1. Why do even "10 cases" work?

You might wonder if 10 cases are enough, but the goal is not total coverage.

The role of golden cases is to "fix the things that kill your operations"

In business, the fatal issues are usually these:

  • Boundary values (deadlines, upper limits, ratios, state transitions).
  • Prohibitions (out of authorization, SoD violations, legal holds, mixed-in forbidden fields).
  • Deficiencies (missing identity verification, missing approvals, missing evidence, missing observation).
  • Ordering (lack of rollback premises, lack of withdrawal, risk of double execution).
  • Normalization of exceptions (continuing to rely on human interpretation without returning DEGRADE).

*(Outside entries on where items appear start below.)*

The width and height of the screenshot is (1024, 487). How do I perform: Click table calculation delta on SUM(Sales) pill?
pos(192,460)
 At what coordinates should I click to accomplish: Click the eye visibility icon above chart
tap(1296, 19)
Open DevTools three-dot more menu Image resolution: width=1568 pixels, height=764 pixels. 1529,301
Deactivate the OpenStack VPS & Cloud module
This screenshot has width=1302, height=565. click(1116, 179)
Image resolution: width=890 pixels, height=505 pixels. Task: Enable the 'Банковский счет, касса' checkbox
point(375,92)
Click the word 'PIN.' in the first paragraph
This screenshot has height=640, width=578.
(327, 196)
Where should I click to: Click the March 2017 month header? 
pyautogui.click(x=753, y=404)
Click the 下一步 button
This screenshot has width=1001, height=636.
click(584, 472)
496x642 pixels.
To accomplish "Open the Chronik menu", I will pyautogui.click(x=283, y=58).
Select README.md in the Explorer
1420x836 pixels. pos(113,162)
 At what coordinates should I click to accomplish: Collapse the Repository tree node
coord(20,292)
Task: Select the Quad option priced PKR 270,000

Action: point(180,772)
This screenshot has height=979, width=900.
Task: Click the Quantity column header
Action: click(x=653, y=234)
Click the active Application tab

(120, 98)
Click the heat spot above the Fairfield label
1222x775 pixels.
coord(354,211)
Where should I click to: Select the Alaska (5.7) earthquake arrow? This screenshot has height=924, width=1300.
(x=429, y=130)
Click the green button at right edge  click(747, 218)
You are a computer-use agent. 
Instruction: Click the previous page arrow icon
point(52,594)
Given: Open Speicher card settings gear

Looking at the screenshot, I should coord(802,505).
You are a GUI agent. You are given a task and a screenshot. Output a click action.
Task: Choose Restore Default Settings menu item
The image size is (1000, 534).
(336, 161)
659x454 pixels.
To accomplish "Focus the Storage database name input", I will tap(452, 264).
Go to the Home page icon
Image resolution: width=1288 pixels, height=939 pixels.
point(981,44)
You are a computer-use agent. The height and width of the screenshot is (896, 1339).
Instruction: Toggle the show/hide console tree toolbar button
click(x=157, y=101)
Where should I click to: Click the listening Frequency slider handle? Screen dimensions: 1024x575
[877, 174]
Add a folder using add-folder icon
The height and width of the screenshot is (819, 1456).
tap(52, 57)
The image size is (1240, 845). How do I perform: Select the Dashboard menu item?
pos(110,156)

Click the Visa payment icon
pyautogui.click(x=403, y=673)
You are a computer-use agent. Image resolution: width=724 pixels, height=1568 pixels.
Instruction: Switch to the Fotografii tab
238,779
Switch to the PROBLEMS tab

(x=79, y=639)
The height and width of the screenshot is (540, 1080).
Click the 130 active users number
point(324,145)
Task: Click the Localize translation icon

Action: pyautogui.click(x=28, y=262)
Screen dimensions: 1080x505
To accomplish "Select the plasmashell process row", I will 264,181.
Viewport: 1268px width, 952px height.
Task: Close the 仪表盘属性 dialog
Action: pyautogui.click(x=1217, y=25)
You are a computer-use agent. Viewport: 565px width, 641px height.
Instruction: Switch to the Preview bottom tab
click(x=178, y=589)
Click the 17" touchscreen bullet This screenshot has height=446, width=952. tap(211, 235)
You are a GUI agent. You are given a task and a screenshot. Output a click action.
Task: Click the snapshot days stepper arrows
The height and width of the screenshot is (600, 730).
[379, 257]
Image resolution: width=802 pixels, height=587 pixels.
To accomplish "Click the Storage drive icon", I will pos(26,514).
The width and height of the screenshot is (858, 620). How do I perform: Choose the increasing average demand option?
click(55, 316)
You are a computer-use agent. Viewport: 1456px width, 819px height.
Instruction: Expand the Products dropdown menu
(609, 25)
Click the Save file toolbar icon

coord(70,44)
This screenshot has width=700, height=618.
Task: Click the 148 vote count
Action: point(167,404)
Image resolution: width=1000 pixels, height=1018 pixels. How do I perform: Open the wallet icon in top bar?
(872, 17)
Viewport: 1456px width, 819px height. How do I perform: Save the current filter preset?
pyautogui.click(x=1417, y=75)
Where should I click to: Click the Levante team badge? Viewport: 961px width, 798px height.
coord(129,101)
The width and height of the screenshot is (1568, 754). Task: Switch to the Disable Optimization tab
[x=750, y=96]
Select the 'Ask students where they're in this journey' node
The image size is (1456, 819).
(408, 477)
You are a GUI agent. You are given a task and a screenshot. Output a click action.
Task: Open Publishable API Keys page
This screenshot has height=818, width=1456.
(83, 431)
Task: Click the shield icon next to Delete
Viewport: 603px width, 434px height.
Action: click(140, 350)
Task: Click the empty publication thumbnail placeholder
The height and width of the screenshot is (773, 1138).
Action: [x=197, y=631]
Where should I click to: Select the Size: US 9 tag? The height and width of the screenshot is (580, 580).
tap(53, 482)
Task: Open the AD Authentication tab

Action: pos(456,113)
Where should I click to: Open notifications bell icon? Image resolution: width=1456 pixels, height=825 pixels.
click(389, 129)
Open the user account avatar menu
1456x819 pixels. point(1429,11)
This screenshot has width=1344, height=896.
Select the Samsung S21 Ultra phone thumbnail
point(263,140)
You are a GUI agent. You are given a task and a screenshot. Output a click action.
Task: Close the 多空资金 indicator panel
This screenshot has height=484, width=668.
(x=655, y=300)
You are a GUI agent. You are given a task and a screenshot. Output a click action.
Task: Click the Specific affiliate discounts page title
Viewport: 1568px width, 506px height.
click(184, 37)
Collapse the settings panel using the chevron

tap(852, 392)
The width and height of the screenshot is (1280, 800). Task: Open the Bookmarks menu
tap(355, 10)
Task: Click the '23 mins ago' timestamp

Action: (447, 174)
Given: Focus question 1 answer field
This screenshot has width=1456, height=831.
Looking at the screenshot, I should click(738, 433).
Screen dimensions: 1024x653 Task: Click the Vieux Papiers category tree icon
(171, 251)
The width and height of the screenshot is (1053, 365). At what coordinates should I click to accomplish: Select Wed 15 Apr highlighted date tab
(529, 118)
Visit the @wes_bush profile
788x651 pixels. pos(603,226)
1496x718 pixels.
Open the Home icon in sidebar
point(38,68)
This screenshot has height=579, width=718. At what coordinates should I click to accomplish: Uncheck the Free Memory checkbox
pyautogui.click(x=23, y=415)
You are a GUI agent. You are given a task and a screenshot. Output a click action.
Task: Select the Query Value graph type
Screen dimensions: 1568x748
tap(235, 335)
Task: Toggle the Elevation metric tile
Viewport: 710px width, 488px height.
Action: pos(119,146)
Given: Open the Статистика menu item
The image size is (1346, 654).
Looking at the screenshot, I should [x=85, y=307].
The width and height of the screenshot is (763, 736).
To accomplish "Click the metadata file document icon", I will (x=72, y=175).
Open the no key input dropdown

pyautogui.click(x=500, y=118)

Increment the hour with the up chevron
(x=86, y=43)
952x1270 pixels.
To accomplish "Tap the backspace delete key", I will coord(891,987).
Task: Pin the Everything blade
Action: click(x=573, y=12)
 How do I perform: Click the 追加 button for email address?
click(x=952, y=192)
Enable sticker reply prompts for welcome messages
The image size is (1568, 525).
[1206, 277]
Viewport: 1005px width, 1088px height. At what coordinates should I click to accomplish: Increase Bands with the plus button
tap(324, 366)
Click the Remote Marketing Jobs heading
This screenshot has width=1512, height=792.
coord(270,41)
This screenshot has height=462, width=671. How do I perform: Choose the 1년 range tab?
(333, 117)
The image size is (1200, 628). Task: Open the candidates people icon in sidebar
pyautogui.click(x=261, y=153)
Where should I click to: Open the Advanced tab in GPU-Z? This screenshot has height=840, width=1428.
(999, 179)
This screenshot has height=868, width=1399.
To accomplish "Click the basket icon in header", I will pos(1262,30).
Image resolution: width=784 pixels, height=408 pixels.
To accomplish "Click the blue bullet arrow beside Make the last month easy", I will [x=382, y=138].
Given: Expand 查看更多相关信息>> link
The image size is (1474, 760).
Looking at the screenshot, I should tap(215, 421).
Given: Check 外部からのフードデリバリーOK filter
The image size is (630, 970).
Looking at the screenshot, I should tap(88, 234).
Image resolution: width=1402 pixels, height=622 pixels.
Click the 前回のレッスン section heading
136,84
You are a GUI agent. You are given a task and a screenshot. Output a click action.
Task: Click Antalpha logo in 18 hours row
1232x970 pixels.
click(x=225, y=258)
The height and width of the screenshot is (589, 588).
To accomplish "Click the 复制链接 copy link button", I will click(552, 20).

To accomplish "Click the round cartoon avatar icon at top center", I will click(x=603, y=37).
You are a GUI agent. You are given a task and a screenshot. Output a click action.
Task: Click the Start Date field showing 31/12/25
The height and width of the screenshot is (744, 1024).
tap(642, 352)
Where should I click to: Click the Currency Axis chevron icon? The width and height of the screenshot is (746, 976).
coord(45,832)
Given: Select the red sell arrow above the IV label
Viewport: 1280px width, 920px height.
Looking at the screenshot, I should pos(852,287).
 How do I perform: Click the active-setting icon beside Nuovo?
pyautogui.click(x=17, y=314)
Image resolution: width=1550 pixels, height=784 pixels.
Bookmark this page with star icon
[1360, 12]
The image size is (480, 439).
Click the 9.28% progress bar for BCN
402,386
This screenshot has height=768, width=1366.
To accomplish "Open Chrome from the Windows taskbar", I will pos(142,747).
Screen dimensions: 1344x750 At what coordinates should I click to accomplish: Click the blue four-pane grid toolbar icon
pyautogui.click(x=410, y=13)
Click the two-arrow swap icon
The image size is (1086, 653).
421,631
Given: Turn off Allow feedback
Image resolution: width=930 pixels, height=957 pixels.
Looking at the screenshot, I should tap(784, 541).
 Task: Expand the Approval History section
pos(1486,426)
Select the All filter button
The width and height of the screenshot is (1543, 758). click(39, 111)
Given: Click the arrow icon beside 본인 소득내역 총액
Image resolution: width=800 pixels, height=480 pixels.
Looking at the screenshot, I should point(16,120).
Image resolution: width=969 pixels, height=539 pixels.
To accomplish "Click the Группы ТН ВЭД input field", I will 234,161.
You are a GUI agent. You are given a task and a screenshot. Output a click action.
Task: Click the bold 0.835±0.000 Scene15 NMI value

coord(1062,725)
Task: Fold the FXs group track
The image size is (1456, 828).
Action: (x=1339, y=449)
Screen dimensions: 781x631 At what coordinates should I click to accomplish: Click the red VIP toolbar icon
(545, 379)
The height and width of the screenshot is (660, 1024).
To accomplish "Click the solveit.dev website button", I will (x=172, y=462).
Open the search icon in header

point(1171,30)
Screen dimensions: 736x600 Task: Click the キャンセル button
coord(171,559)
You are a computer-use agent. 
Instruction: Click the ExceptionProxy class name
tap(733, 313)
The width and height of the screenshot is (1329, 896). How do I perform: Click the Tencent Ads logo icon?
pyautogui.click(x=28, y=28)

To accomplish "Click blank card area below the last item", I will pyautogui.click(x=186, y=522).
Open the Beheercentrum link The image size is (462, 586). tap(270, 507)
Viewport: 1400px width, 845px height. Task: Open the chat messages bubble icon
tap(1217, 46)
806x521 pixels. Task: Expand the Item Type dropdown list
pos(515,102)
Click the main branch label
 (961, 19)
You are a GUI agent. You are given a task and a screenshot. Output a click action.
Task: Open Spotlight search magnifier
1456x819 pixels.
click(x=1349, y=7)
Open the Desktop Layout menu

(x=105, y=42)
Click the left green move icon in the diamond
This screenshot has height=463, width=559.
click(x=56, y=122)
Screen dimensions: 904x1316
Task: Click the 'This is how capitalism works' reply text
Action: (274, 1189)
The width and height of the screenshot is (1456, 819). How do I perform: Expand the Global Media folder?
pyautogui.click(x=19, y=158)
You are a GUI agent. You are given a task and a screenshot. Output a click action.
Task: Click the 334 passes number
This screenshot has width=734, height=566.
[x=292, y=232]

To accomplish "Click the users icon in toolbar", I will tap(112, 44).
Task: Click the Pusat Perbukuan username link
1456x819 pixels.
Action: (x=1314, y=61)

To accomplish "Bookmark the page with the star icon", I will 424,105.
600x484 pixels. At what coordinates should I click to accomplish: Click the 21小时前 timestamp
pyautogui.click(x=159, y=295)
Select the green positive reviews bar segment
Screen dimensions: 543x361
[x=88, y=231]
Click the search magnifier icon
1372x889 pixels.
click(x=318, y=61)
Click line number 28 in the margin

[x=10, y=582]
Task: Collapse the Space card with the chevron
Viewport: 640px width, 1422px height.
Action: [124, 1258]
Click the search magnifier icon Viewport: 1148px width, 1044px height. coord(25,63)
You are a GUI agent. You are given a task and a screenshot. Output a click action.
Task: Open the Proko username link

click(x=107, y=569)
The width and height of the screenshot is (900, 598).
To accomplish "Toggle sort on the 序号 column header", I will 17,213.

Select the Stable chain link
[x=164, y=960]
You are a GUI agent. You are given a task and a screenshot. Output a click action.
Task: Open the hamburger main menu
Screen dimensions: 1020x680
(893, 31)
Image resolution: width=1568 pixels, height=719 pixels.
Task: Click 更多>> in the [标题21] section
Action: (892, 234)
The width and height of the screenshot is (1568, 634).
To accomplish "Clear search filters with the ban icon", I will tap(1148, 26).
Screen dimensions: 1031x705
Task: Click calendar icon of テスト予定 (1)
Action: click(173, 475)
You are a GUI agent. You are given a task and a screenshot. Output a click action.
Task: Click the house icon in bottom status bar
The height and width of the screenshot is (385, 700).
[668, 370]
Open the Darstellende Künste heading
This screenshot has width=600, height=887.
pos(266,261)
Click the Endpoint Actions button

These can be significantly reduced by fixing a small number of "representative accidents." Start with 10 cases to build the "backbone" necessary for operations, and then grow the count based on incidents and DEGRADE logs.


2. What are golden cases? (What to fix)

The important thing is not to fix the "LLM output." What you fix is the output of the Verifier.

A golden case is a contract like this:

  • Schema’d Input + Proposed Plan (proposal).

  • The output that the Verifier must return for that input:

    • verdict (ACCEPT/REJECT/DEGRADE)
    • reasons (reason codes: rejection/hold reason)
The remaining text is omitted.